> [Entries shown]:
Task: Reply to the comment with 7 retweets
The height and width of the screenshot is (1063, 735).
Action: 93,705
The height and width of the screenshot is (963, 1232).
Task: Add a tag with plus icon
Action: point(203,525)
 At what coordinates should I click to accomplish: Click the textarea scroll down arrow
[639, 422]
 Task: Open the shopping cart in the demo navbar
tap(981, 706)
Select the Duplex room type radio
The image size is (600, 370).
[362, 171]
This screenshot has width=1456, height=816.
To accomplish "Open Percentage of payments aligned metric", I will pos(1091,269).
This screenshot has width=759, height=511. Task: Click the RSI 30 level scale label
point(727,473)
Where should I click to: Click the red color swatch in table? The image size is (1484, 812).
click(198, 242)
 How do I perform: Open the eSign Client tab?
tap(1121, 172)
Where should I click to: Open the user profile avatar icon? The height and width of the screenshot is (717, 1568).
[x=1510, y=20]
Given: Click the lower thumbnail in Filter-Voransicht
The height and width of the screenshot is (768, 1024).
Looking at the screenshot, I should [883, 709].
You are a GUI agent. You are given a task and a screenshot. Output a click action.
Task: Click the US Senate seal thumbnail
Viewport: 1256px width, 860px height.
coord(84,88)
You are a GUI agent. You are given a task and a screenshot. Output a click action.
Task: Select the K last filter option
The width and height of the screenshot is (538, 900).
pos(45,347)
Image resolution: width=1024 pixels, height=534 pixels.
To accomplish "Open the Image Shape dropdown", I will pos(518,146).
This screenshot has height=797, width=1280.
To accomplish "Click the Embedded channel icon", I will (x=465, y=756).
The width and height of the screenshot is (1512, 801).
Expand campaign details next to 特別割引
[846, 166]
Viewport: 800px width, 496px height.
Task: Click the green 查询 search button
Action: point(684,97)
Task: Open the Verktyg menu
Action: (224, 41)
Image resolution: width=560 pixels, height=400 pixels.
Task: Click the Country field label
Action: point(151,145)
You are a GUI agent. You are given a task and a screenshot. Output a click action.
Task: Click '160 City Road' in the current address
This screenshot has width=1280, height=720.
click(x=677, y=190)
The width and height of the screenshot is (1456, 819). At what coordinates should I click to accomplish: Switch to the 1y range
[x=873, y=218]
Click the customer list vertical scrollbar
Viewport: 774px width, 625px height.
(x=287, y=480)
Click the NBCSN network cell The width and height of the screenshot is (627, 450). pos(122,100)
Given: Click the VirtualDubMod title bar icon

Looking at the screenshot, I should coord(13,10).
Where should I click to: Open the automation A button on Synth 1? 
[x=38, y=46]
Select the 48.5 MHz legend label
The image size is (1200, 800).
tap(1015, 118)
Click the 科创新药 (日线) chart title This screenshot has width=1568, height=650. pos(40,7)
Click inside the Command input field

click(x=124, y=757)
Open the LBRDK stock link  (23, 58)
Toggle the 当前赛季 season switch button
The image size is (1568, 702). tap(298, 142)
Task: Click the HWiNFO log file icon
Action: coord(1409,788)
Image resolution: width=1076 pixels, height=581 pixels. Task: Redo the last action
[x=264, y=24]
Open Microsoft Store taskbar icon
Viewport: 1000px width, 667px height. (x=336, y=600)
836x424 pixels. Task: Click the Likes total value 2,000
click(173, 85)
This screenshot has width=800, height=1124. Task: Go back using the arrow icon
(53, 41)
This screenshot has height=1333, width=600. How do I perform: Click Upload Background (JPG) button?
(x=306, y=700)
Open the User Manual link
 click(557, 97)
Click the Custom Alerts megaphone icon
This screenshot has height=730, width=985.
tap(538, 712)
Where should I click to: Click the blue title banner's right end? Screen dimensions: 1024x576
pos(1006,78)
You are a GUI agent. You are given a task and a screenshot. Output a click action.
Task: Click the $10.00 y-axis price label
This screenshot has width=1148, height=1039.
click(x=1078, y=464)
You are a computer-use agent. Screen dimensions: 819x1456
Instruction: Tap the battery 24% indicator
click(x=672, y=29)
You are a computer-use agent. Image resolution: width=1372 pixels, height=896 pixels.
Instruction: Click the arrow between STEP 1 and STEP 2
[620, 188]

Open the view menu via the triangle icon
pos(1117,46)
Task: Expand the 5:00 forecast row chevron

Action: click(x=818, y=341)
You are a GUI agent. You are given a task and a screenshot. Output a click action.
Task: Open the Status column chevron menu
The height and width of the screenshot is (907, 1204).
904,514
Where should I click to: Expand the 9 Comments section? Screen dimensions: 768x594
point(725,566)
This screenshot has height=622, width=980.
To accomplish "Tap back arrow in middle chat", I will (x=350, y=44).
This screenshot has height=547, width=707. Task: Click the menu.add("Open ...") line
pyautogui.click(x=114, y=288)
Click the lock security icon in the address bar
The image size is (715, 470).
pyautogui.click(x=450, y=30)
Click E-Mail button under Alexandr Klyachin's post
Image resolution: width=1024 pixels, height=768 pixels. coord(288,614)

> [Work item]: Copy whichever lines above contain the string "thumbnail".

> [Answer to this problem]:
Given: Click the lower thumbnail in Filter-Voransicht
Task: Click the US Senate seal thumbnail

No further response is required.